Osteoporose: Avaliação do Risco de Fratura e Densitometria

SES-DF - Secretaria de Estado de Saúde do Distrito Federal — Prova 2022

Enunciado

Uma paciente de 72 anos de idade possui diagnóstico de osteoporose há um ano, em tratamento, e histórico de fratura de quadril há cerca de sete meses. Procurou atendimento na equipe Estratégia Saúde da Família (ESF) por ter apresentado torção do tornozelo direito em sua caminhada matinal, com queixa de intensa dor local e dificuldade para deambular. Ao exame físico, demonstra dor à palpação, limitação da movimentação articular e discreto edema local. Tendo em vista esse caso clínico e os conhecimentos médicos correlatos, julgue o item a seguir.Considerando o histórico prévio de fraturas dessa paciente, e possivelmente outra fratura atual, é importante orientar medidas que reduzam risco de novas lesões, sendo a densitometria óssea o melhor indicador para o risco.

Alternativas

  1. A) Certo.
  2. B) Errado.

Pérola Clínica

Risco de fratura em osteoporose → multifatorial; densitometria óssea = densidade, não risco absoluto.

Resumo-Chave

A densitometria óssea avalia a densidade mineral óssea (DMO), sendo um fator de risco para fraturas, mas não o único nem o melhor indicador isolado do risco global de novas fraturas. Outros fatores clínicos, como histórico de quedas e fraturas prévias, são cruciais na avaliação do risco.

Contexto Educacional

A osteoporose é uma doença esquelética sistêmica caracterizada por baixa massa óssea e deterioração da microarquitetura do tecido ósseo, levando a um aumento da fragilidade óssea e, consequentemente, do risco de fraturas. É uma condição comum em idosos, especialmente mulheres pós-menopausa, com alta morbidade e mortalidade associadas às fraturas, principalmente de quadril, coluna e punho. A identificação e manejo do risco de fraturas são fundamentais na prática clínica. A fisiopatologia da osteoporose envolve um desequilíbrio entre a formação e a reabsorção óssea, com predomínio da reabsorção. O diagnóstico é feito pela densitometria óssea, que mede a DMO e classifica a osteoporose com base no T-score. No entanto, o risco de fratura é multifatorial, e a DMO é apenas um dos componentes. Fatores clínicos como idade, fraturas prévias por fragilidade, histórico familiar, uso de glicocorticoides, tabagismo e consumo de álcool são igualmente importantes. Ferramentas como o FRAX integram esses fatores para uma avaliação de risco mais abrangente. O tratamento da osteoporose e a prevenção de fraturas incluem medidas não farmacológicas, como exercícios de fortalecimento e equilíbrio para prevenir quedas, adequação da ingestão de cálcio e vitamina D, e cessação de tabagismo e álcool. O tratamento farmacológico, com bisfosfonatos, denosumabe, teriparatida, entre outros, é indicado para pacientes com alto risco de fratura. A orientação sobre a redução do risco de quedas é crucial, especialmente em idosos com histórico de fraturas.

Perguntas Frequentes

Quais são os principais fatores de risco para fraturas em pacientes com osteoporose?

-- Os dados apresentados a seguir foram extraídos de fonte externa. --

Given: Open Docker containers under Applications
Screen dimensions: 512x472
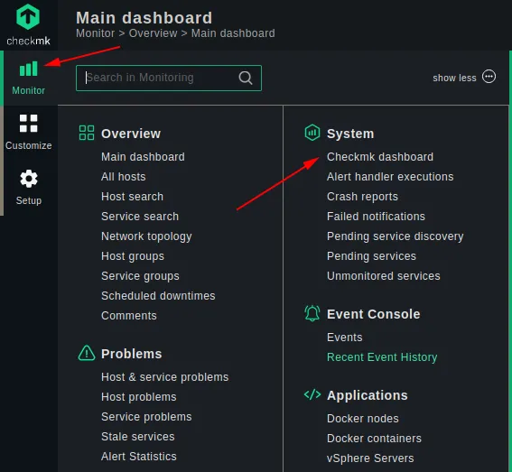Looking at the screenshot, I should [x=374, y=439].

Além da baixa densidade mineral óssea, fatores como idade avançada, histórico de fraturas prévias, quedas recentes, uso de glicocorticoides, tabagismo e consumo excessivo de álcool são cruciais.

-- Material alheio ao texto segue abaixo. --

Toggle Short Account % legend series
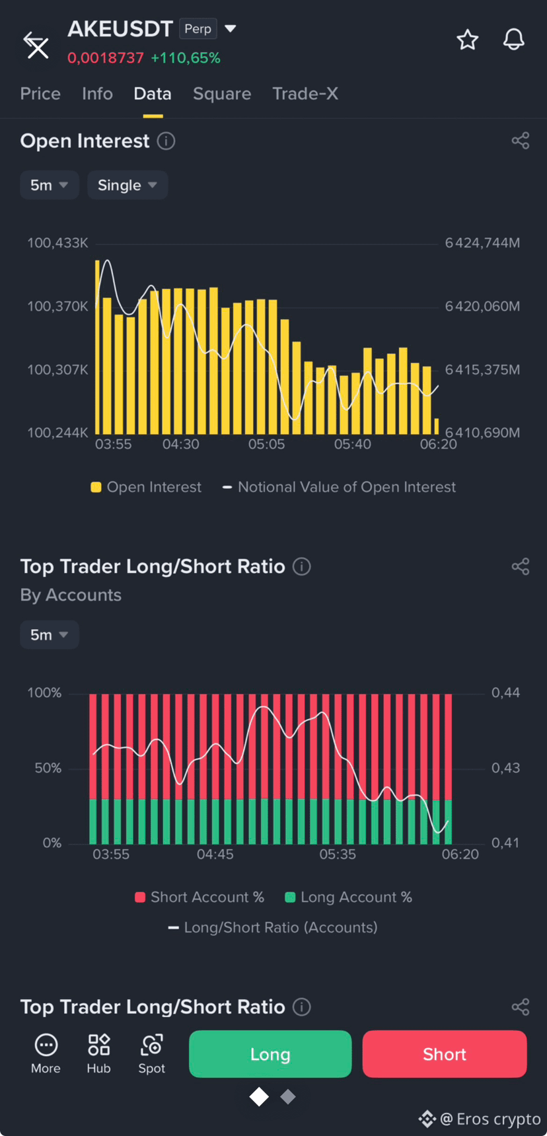547x1136 pixels. point(200,897)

Qual o papel da densitometria óssea na avaliação do risco de fratura?

A densitometria óssea mede a densidade mineral óssea (DMO), um componente importante do risco de fratura. No entanto, ela não reflete o risco global sozinha, que deve incluir fatores clínicos.

Como o FRAX se relaciona com a densitometria óssea na avaliação de risco?

O FRAX (Fracture Risk Assessment Tool) é uma ferramenta que integra a DMO do colo do fêmur com outros fatores clínicos para calcular a probabilidade de fratura em 10 anos, oferecendo uma avaliação de risco mais completa.